= WHAT YOU ARE ASKED TO DO =
Starting at the first line of the data below, retype every line up to and including the one containing "CRECI-MG intensifica fiscalização".

Stored records:
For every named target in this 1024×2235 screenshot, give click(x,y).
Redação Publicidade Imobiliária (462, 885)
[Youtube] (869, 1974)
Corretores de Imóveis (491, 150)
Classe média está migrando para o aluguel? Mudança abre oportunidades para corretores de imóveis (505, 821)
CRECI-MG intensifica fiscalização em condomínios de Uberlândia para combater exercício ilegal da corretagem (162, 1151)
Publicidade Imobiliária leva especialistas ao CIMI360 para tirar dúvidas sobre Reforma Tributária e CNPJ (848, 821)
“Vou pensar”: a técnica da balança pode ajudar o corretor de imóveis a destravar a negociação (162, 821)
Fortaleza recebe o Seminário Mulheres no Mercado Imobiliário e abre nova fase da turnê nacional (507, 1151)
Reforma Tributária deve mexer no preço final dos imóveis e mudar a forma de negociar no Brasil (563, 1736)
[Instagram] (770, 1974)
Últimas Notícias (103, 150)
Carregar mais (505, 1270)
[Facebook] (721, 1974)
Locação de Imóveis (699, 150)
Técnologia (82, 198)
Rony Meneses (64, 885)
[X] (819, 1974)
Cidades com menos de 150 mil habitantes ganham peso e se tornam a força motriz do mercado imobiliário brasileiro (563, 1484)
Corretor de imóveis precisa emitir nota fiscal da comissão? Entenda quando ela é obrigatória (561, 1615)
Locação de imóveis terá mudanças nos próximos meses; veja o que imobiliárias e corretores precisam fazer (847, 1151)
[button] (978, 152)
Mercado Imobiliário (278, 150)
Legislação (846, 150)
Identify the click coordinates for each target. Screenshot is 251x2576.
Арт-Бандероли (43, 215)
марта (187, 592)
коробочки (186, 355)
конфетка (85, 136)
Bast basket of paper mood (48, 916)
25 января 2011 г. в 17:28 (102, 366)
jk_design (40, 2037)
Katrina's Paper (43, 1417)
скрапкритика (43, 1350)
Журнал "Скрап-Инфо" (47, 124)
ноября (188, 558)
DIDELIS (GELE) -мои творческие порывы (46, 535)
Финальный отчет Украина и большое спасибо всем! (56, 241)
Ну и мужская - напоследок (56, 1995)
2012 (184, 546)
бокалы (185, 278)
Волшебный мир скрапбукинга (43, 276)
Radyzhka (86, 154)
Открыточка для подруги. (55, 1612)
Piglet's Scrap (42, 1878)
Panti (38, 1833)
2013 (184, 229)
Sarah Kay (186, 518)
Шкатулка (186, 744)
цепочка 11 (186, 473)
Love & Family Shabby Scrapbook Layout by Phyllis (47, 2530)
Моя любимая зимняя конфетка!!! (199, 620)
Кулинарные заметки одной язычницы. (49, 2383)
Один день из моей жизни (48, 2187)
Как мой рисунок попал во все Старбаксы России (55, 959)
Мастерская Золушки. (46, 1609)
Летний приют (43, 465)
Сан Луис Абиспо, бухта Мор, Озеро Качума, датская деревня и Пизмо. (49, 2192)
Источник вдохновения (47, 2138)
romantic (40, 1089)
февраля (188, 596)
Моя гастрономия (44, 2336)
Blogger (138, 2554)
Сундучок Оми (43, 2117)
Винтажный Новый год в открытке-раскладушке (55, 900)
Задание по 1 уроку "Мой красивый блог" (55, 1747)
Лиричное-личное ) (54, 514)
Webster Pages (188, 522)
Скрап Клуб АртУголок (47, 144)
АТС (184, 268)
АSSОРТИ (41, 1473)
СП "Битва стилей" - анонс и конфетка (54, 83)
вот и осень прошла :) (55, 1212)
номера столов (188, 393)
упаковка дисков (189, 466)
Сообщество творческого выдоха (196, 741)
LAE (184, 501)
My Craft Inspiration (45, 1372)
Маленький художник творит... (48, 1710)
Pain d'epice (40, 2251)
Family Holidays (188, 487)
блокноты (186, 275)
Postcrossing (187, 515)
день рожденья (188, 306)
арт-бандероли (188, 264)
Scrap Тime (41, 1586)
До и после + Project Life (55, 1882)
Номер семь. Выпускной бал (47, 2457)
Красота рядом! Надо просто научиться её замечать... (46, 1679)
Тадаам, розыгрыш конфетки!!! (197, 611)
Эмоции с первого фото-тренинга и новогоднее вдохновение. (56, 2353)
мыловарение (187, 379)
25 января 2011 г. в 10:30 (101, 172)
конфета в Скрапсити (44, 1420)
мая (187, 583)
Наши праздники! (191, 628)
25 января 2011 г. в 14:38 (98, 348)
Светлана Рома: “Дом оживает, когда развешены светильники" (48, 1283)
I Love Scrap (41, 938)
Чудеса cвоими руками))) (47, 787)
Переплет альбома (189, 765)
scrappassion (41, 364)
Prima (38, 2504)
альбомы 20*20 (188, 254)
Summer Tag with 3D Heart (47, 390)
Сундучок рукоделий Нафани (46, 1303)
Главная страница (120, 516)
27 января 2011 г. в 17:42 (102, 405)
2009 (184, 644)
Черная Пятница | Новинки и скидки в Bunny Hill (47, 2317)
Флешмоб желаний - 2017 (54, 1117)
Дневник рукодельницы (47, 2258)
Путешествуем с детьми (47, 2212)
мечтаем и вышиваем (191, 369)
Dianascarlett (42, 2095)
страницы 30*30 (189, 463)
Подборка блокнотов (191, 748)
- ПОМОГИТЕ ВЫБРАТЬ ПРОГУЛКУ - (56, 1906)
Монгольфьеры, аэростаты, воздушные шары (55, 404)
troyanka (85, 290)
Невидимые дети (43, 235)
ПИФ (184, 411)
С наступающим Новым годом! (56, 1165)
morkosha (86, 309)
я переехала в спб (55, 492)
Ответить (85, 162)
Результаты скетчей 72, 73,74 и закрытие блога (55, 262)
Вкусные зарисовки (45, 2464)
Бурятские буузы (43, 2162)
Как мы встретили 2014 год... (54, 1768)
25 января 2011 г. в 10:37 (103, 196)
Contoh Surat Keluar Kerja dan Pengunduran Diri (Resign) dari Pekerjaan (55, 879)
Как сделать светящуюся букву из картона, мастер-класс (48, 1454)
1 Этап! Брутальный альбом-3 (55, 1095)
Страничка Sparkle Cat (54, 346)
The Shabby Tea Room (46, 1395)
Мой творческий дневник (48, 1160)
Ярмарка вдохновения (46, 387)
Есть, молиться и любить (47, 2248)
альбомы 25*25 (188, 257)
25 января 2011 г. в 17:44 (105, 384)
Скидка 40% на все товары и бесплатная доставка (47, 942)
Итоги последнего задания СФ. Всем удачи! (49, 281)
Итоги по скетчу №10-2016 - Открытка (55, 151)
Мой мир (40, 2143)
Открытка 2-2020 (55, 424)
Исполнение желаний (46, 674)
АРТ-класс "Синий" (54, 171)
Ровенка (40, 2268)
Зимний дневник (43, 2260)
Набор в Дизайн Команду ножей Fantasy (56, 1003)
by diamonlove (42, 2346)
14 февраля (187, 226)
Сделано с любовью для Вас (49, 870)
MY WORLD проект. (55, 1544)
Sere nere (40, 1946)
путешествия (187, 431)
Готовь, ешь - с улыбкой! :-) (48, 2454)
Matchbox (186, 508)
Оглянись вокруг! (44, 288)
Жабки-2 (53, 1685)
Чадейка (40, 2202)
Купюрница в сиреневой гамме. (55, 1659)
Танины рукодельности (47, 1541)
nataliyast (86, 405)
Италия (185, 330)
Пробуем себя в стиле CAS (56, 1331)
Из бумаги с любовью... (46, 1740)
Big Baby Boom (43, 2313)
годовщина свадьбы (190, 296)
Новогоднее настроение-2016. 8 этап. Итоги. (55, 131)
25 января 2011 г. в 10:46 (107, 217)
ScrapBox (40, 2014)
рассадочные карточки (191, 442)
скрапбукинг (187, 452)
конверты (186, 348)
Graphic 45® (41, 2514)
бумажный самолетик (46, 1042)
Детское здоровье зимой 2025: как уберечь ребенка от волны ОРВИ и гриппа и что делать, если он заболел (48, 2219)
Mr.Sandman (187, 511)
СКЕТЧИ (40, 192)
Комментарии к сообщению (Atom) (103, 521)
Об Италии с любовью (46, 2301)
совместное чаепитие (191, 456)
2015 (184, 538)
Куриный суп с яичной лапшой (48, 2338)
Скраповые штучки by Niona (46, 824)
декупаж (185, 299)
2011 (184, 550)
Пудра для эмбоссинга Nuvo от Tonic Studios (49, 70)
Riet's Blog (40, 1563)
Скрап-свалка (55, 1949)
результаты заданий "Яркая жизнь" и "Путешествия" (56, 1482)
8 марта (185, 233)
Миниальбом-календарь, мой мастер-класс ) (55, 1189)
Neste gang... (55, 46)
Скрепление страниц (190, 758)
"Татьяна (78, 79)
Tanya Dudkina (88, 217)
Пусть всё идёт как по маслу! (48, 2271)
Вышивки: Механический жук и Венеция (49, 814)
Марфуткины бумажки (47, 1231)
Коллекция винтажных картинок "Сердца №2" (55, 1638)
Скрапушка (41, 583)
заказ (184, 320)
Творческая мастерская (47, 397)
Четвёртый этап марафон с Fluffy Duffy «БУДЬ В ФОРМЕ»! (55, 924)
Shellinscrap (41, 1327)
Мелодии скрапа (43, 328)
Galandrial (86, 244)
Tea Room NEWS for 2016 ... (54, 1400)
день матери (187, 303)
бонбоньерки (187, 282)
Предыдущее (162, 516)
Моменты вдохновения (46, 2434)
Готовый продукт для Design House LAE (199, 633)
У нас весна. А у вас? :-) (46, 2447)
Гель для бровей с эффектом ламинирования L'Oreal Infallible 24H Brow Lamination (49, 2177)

= EXPECTED ANSWER =
For every named target in this 1024×2235 screenshot, give click(x,y).
Redação Publicidade Imobiliária (462, 885)
[Youtube] (869, 1974)
Corretores de Imóveis (491, 150)
Classe média está migrando para o aluguel? Mudança abre oportunidades para corretores de imóveis (505, 821)
CRECI-MG intensifica fiscalização em condomínios de Uberlândia para combater exercício ilegal da corretagem (162, 1151)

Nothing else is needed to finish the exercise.